SUBJECT: Crown Mill Hydroelectric Project,
Project No. P-11175-024-Minnesota

RE: Letter, Feb. 25, 2014, from Law Offices Duncan, Weinberg, Genzer & Pembroke, P.C. to FERC in regards to Schedule for Development of License Amendment for the above subject project.

Dear Secretary Bose:

In reviewing the responses to agency and public concerns outlined in the referenced letter, I note the omission of any mention of the concerns presented in a March 15, 2012 letter from the Department of the Army, St. Paul District, Corps of Engineers to Mr. Richard M. Greenlee, Engineering Partners, Int’l, LLC, representing Crown Hydro. This letter was a follow-up to a March 1, 2012 meeting between Corps and Crown representatives.

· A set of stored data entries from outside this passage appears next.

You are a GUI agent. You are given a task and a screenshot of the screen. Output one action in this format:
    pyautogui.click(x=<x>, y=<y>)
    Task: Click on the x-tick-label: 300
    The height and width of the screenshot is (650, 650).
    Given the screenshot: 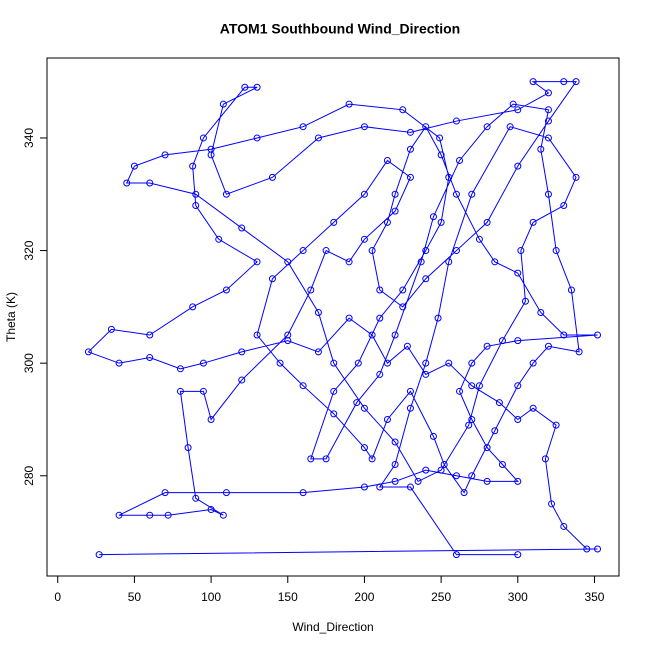 What is the action you would take?
    pyautogui.click(x=518, y=597)
    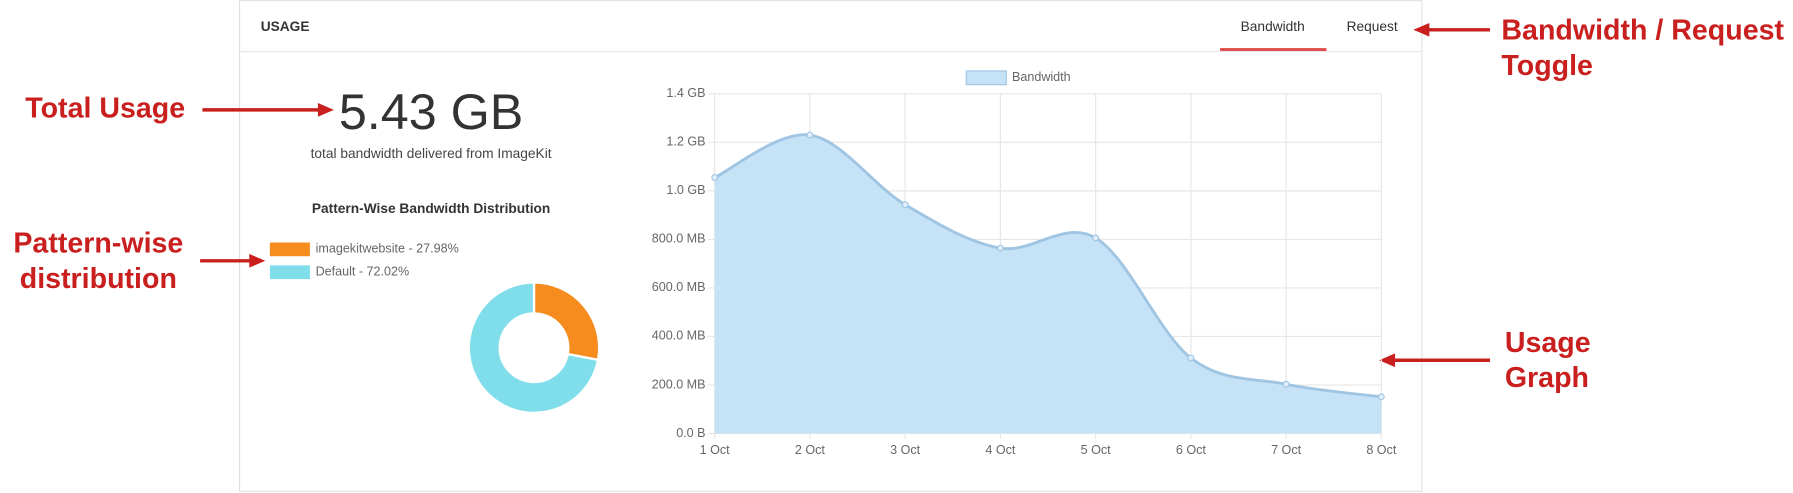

I can find no evidence that Crown has ever responded to the concerns raised by the Corps about the project’s proposed relocation.

In addition, a letter dated April 15, 2013 from Mr. Edward A. Abrams, Director, Division of Hydropower Administration and Compliance, to Mr. Thomas H. Griffin, President, Crown Hydro, LLC, with copy to Mr. Donald H. Clarke, Counsel to Crown Hydro, LLC, has likewise been ignored. Mr. Abrams in his letter states very clearly “an amendment of license is not the appropriate vehicle for Crown Hydro’s current proposal.” He goes on to say: “The differences between the licensed project and Crown Hydro’s current proposal are great enough to conclude that it is essentially a different project than the one analyzed in the 1990s and would require a new technical, engineering, and environmental analysis.”

It appears that Crown is deliberately continuing a pattern of repeatedly ignoring responding to concerns raised by the Corps of Engineers and a number of concerned individuals and organizations, as well as FERC’s notification that pursuit of an amendment for what is essentially a new project is not appropriate.

I urge FERC to immediately terminate the existing Crown Hydro license. The new Crown Hydro proposal constitutes an entirely new project at a new location, and should require a new license.